Alternate menubar layout

/!\ This is currently a proposal (and incomplete, at that). This is not an official recommendation for GNOME applications.

Use cases

These are the different types of situations that an application may find itself in with respect to the user's desired menu layout:

  • GNOME 3
  • "new" GNOME 2/Windows/KDE style (no way to display an appmenu, but still prefer menu buttons to menubars)
  • "oldschool" GNOME 2/MATE/Windows/KDE style (ie: prefer menubars to menu buttons)
  • Mac OS
  • Unity (prefer oldschool menubar at the top)

"Old school" here means the traditional File/Edit/View/Help type of menubar layout.

The instructions below are only helpful for the case of an app that wants to work in GNOME 3 but wants to use the toplevel menubar when in Mac OS. They are also partially applicable to Unity, but Unity tends to prefer that applications use an "oldschool" menu layout, and skip the appmenu entirely (which is not handled here).

Current instructions

This page attempts to roughly document a proposal for how applications should deal with providing an alternate menubar layout for running under Unity or Mac OS.

Both of these platforms have a menubar at the top of the screen that users expect to contain the menus of the running application. GtkMenuButton-in-GtkHeaderBar menus don't make much sense in this context.

The approach is fairly simple:

  • ensure all GtkMenuButton menus are defined via GMenuModel

  • define an alternate menubar layout
  • prevent the alternate menubar from ever being shown locally
  • hide headerbar content when the alternate menubar is shown on Unity or Mac OS

Use GMenuModel for all GtkMenuButton menus

This is pretty straightforward. If you're not already doing so, probably you want to construct the GMenu with GtkBuilder.
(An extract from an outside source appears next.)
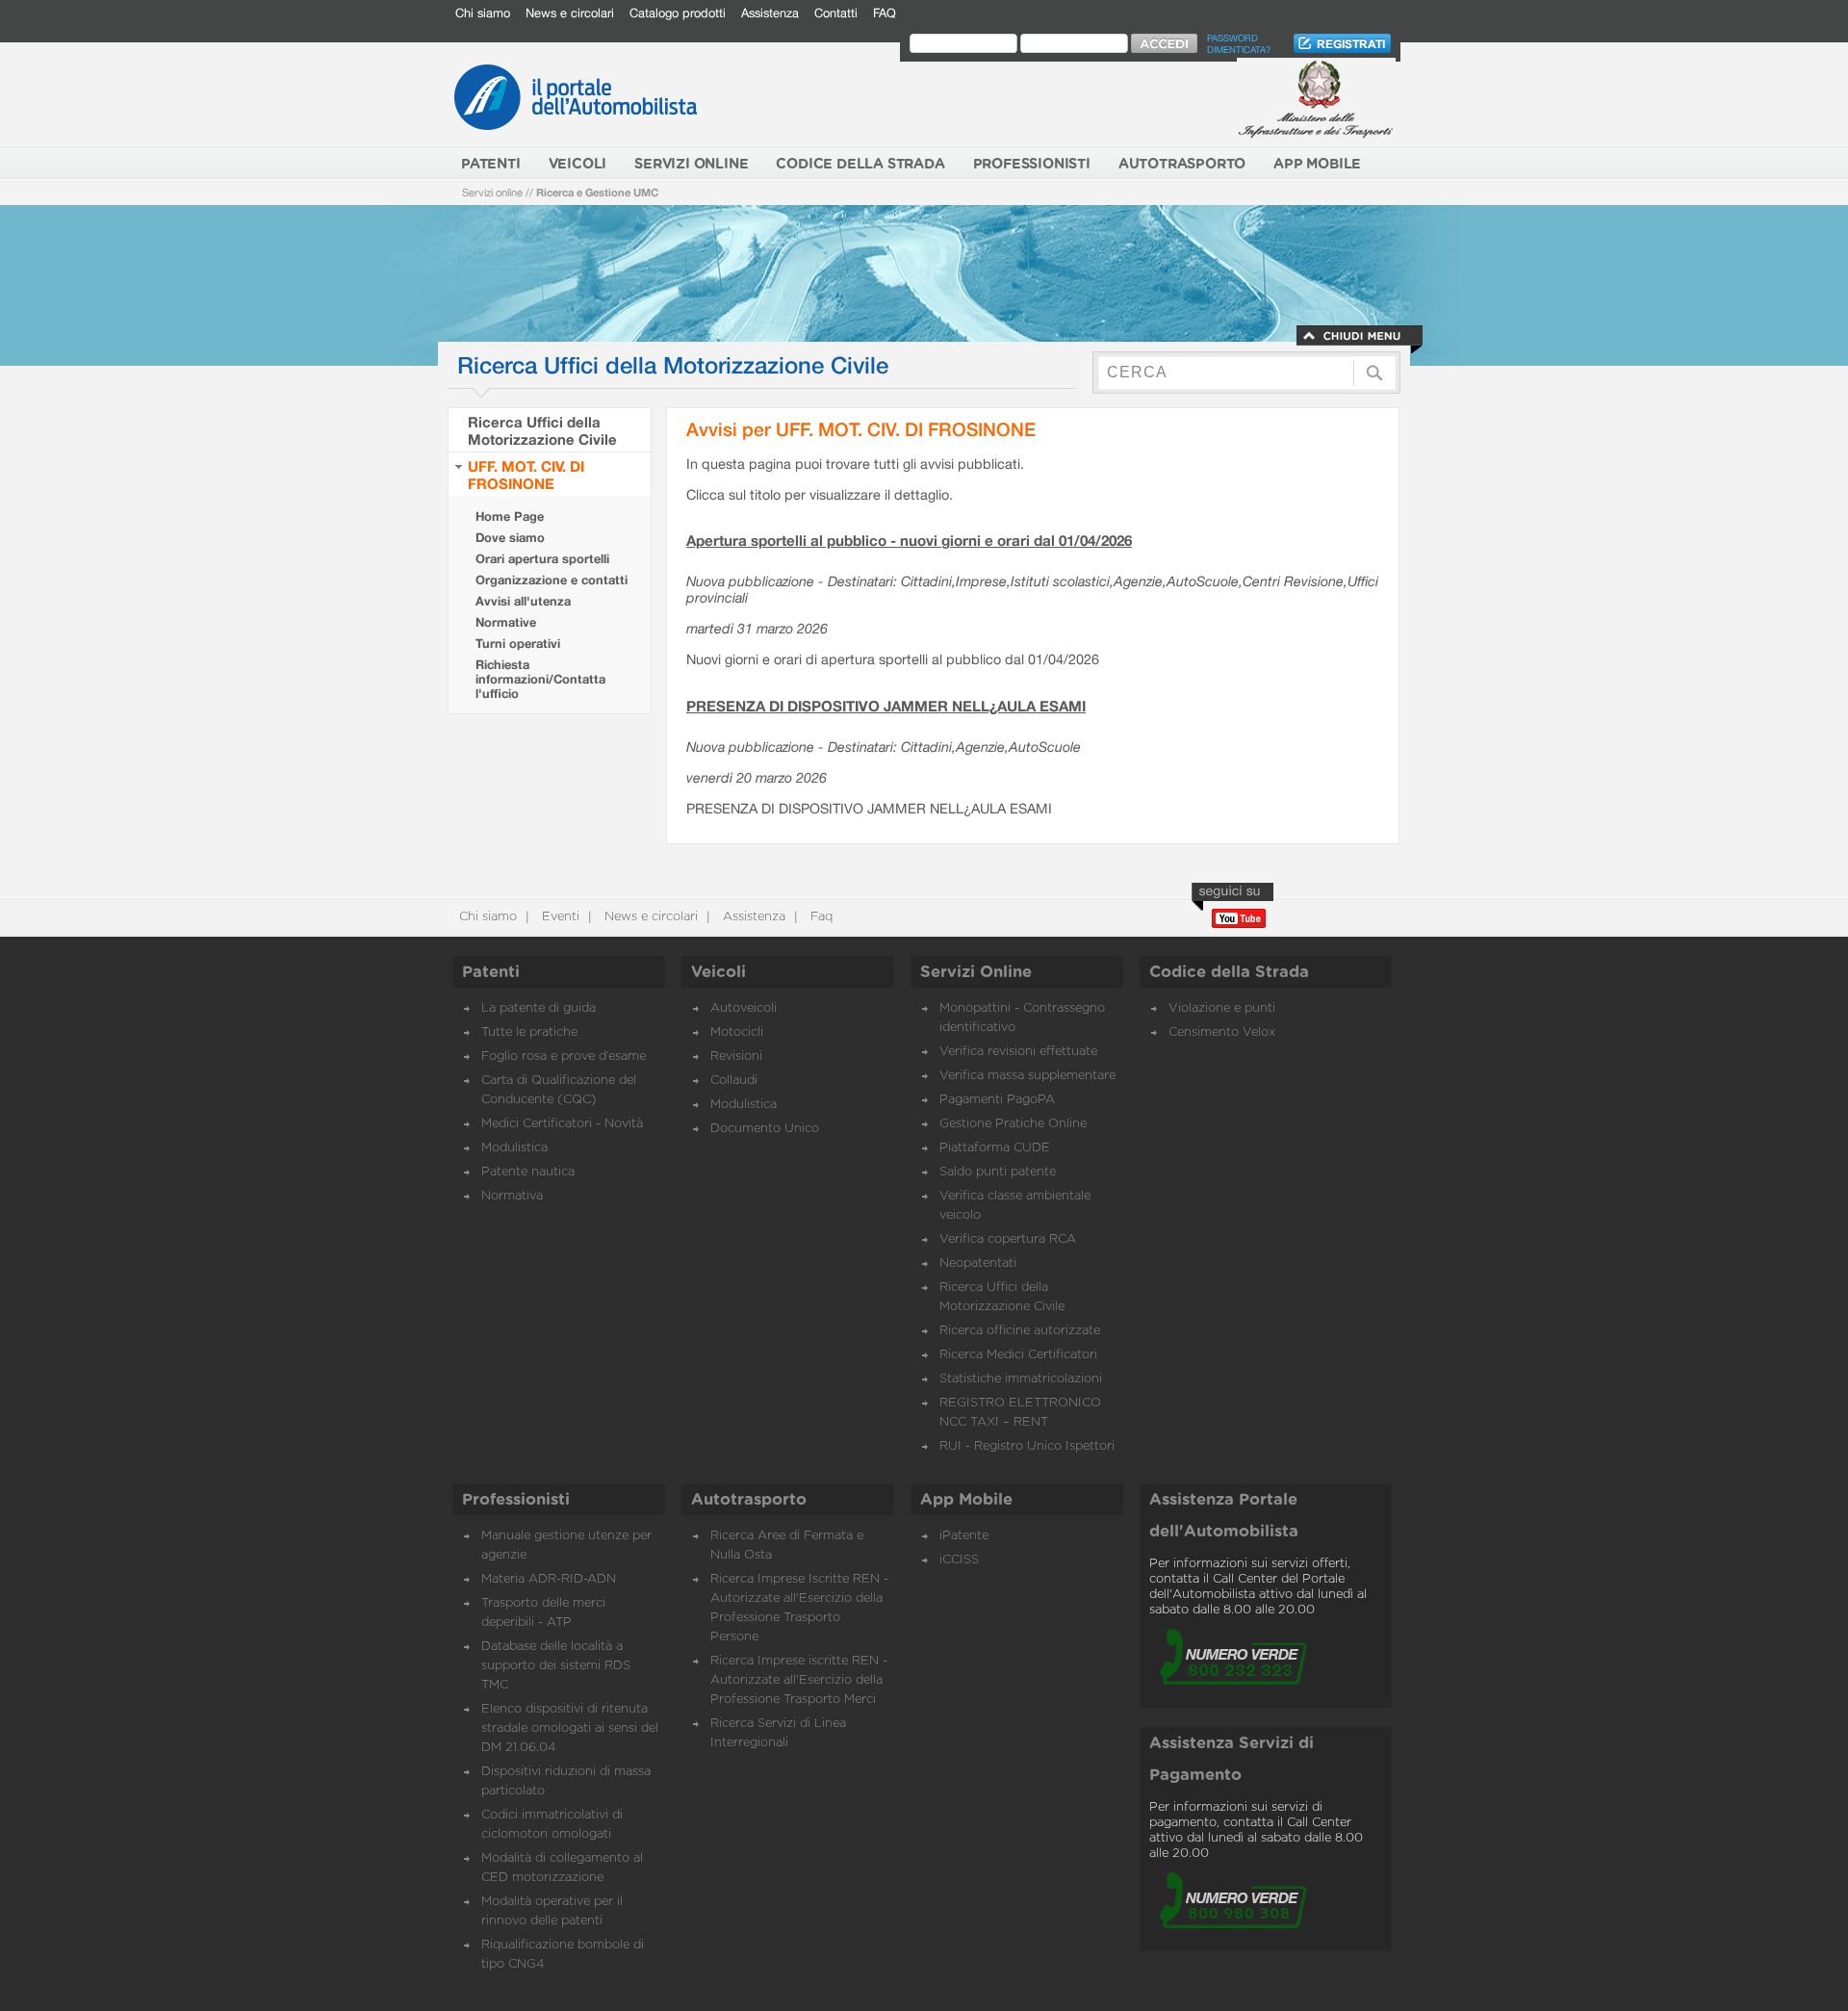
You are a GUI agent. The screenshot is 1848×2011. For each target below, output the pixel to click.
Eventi (558, 917)
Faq (820, 917)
The reason that you want to do this is because all functionality that can be hit from your GtkMenuButton menus should be in the form of GAction so that these actions can also be hit from the equivalent items in the alternative menubar layout.

Define an alternate menubar

You should define a menubar layout using GMenu-in-GtkBuilder. In many cases, this will already exist in older versions of the app in question (before it was changed to use GtkMenuButton).

You must (manually) ensure that the content of the alternative menubar is kept to feature parity with the menus attached to GtkMenuButtons that you will hide in order that all features of the application are available on all platforms. This is perhaps the weakest point of this proposal -- having to remember to update menus in two places.

Because all functionality that would have been accessible from the GtkHeaderBar menus is in the form of actions, you simply have to use the same action names to hit that functionality.

Set this menubar on your GtkApplication using gtk_application_set_menubar().

Hide the local menubar

Normally, when using gtk_application_set_menubar() the menubar would be shown locally inside of each window. Because the functionality is already provided by the GtkHeaderBar, we want to suppress this. This menu should only ever be shown outside of the window.

The way to accomplish that is via the "show-menubar" property on GtkApplicationWindow. Call gtk_application_window_set_show_menubar() to set that to FALSE (or pass an initial value for the property to your g_object_new() call, if subclassing).

Conditionally hide headerbar content

Since the menu is never shown locally, we only want to hide the headerbar content in the case that the menu is shown remotely by a desktop environment like Unity or Mac OS.

Fortunately, we have a relatively easy way to determine when this is the case -- the "gtk-shell-shows-menubar" property on GtkSettings. GObject property bindings are your friend here.

Assuming you have a widget like "menu_button", do something like this:

   GtkSettings *settings;
   GtkWidget *menu_button;

   menu_button = (GtkWidget *) gtk_builder_get_object (builder, "menu-button");
   settings = gtk_settings_get_default ();
   g_object_bind_property (settings, "gtk-shell-shows-menubar",
                           menu_button, "visible",
                           G_BINDING_INVERT_BOOLEAN);

We invert the boolean because we want the menu button to be visible when the menubar is not visible.